Powojniki (Clematis)

 w pierwszym roku powinno się przyciąć nie wyżej niż 30 cm od podłoża. Ma to spowodować wyrastanie nowych pędów z podstawy krzewu. Podobny, a nawet lepszy efekt można uzyskać kładąc pędy płasko na ziemi i obsypując je korą, podobnie jak robiliśmy to po posadzeniu roślin. Sprzyja to wzmocnieniu roślin a przez to ich obfitszemu kwitnieniu i większej odporności na choroby. W latach następnych cięcie powojników zależy od odmiany i pory jej kwitnienia (por. ostatnia kolumna w encyklopedii roślin oraz rys. A i rys. B). Generalnie wyróżniamy trzy sposoby cięcia, dla ułatwienia oznaczam je cyframi: 1 (wcale), 2 (słabo) i 3 (silnie).

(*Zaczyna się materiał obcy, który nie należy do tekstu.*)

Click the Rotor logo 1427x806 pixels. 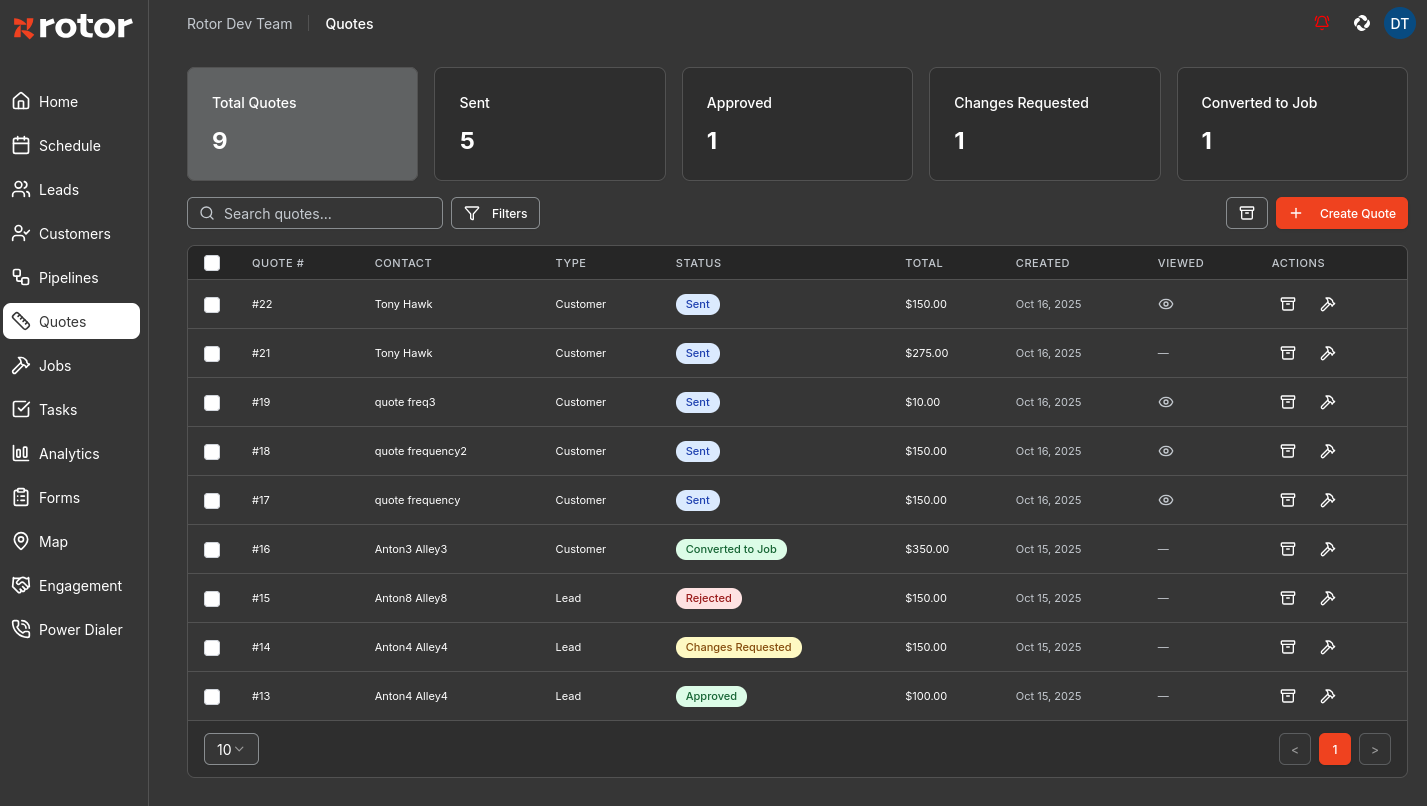(73, 27)
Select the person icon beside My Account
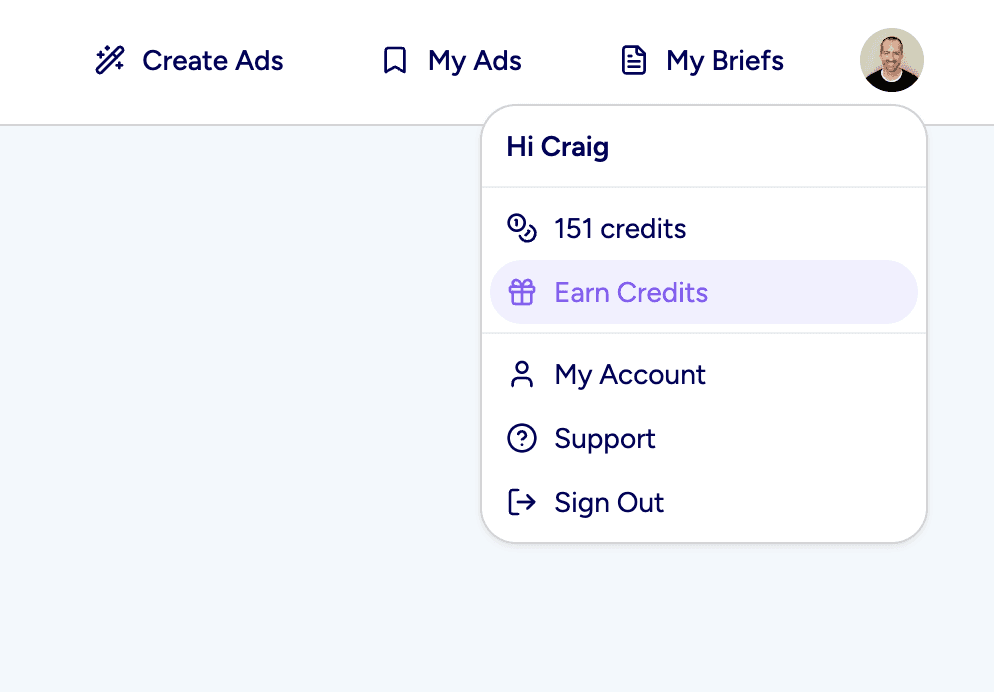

1 (wcale) - Powojników kwitnących tylko na starych pędach wiosną (np.: Clematis montana i powojników z Grupy Atragene) nie tnie się wcale, a jeśli jest to potrzebne ze względu na nadmierne rozrastanie się, tnie się dopiero po kwitnieniu, na wysokości, która nam odpowiada, ale najczęściej nie niżej niż 1 m od ziemi.

 

cięcie 2 (słabo): Przycinamy wszystkie pędy na mniej więcej jednakowej wysokości od 100 do 150 cm
Cięcie pnączy
rys. A: przycinanie powojników na sposób 2 (słabo)
koniec II - początek IV

 

2 (słabo) - U większości odmian wielkokwiatowych - zwłaszcza tych, które rozpoczynają kwitnienie wcześnie (pierwsze kwiaty są na zeszłorocznych pędach w V lub początku VI), a potem je powtarzają (na tegorocznych pędach). Przycinamy wszystkie pędy na mniej więcej jednakowej wysokości od 100 do 150 cm (im młodsza lub słabsza roślina tym tniemy niżej). Podobnie postępujemy z roślinami, co do których nie mamy pewności, jak powinny być przycinane.

 


 

cięcie 3 (silnie): Należy przyciąć silnie nad 2-3 parą pąków (20-50 cm) od ziemi.
cięcie 3 (silnie): Na wysokosci 5-10 cm od ziemi; powojniki bylinowe;
Cięcie pnączy
rys. B: przycinanie powojników na sposób 3 (silnie)
koniec II - początek IV

 

 

3 (silnie) - Powojniki rozpoczynające kwitnienie późno (na tegorocznych pędach począwszy od końca VI do VII) np.: odmiany z Grupy Viticella i wielkokwiatowe kwitnące późno, najlepiej przyciąć silnie nad 2-3 parą pąków (20-50 cm) od ziemi. Tak tniemy również silnie rosnące powojniki kwitnące w lecie jeśli chcemy ograniczyć ich rozrastanie z Grupy Tangutica. W przypadku powojników bylinowych (np. z Grupy Heracleifolia, czy Grupy Integrifolia) i odmian z Grupy Texensis wycinamy wszystkie obumarłe pędy tuż przy podstawie, a żywe ucinamy 5-10 cm od ziemi.


 

Róże pnące (Rosa)

Wiosną usuwa się wszystkie pędy zmarznięte, zamierające, zaschnięte oraz z objawami chorób.

 

Róże typu rambler. Wiosną  pędy, które kwitły w ubiegłym roku, wycina się ok. 20 cm nad ziemią. Pozostawia się długie pędy, które w tym roku obficie zakwitną, usuwając im jedynie cienkie lub zaschnięte końcówki. Poza tym usuwa się pędy słabe i zagęszczające roślinę. Drugi sposób cięcia, polega na tym, że pędy kwitnące w danym sezonie wycina się do wysokości 10-20 cm tuż po kwitnieniu, o ile nie mają ozdobnych owoców. W tym samym czasie redukuje się liczbę nadmiernie wyrastających pędów u podstawy o te najcieńsze i najsłabsze. Cięcie letnie jednak w przypadku ostrej zimy może być ryzykowne.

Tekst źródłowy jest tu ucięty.